→ DESCRIPTION OF THE TASK
The expected output is an exact copy of each line from the line with "Task: Set chart range to 7d" through the end of the data below, with no pictures in it.

→ PROVIDED RECORDS
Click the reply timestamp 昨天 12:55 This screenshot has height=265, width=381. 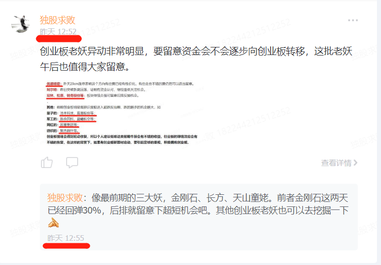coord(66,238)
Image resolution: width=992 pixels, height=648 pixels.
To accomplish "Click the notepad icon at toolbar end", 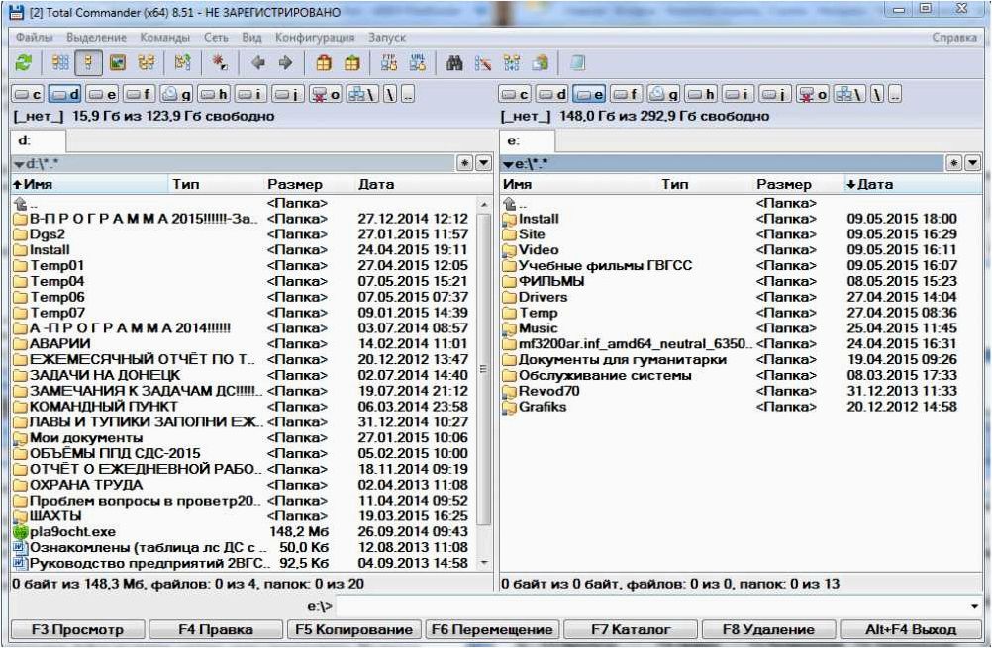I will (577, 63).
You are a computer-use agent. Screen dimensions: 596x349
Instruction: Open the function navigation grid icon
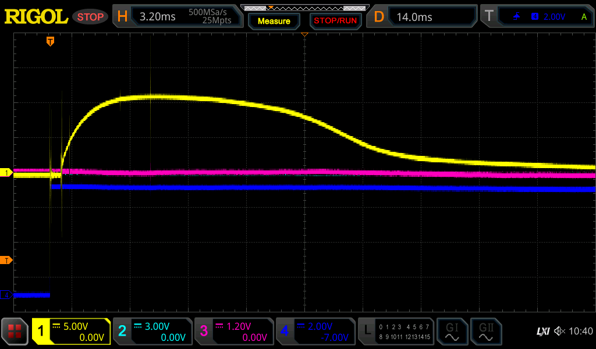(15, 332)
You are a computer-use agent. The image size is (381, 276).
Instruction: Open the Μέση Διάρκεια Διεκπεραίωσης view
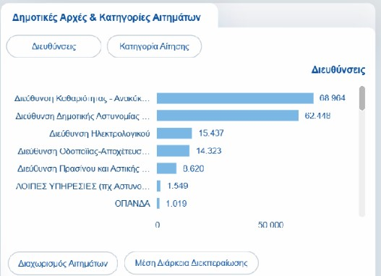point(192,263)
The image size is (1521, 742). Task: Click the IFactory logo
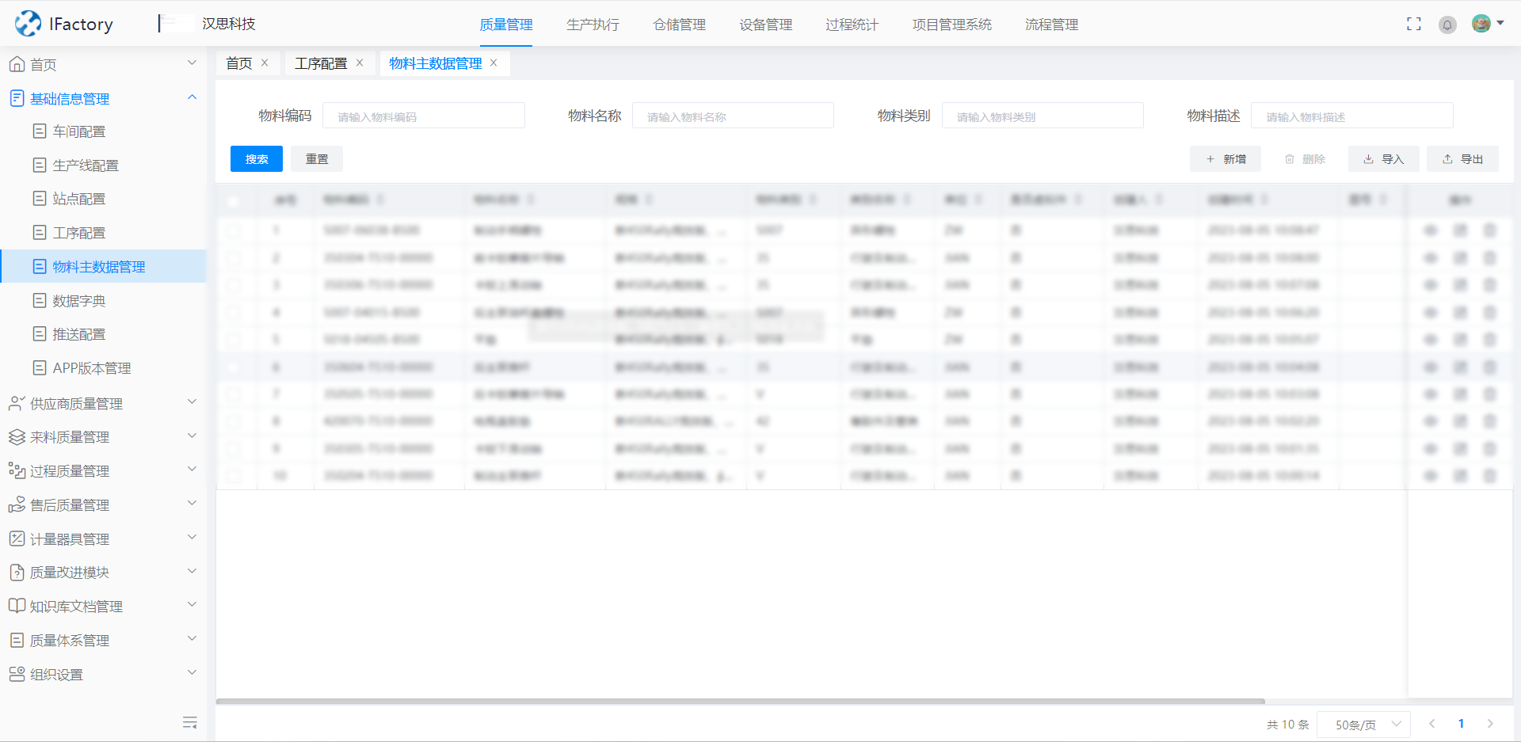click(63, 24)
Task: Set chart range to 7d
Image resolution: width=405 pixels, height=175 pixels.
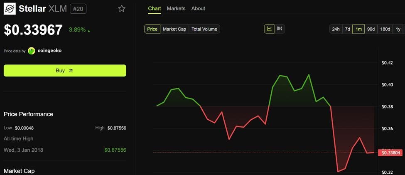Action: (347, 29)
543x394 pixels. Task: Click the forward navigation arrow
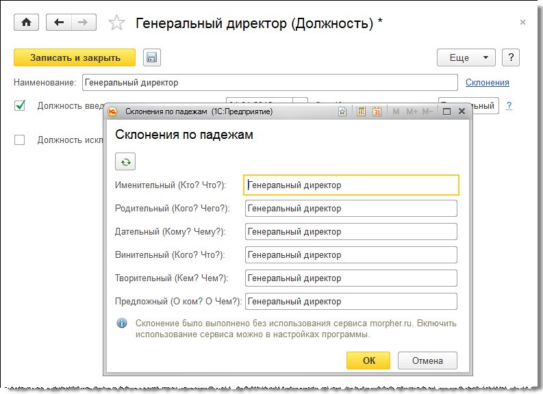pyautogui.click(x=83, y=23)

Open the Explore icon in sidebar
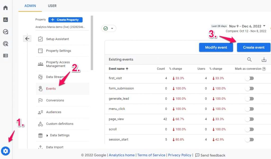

→ SOLUTION TO THIS EXERCISE
Task: Set chart range to 7d
Image resolution: width=405 pixels, height=175 pixels.
Action: (347, 29)
543x394 pixels. Task: Click the forward navigation arrow
pyautogui.click(x=83, y=23)

Open the Explore icon in sidebar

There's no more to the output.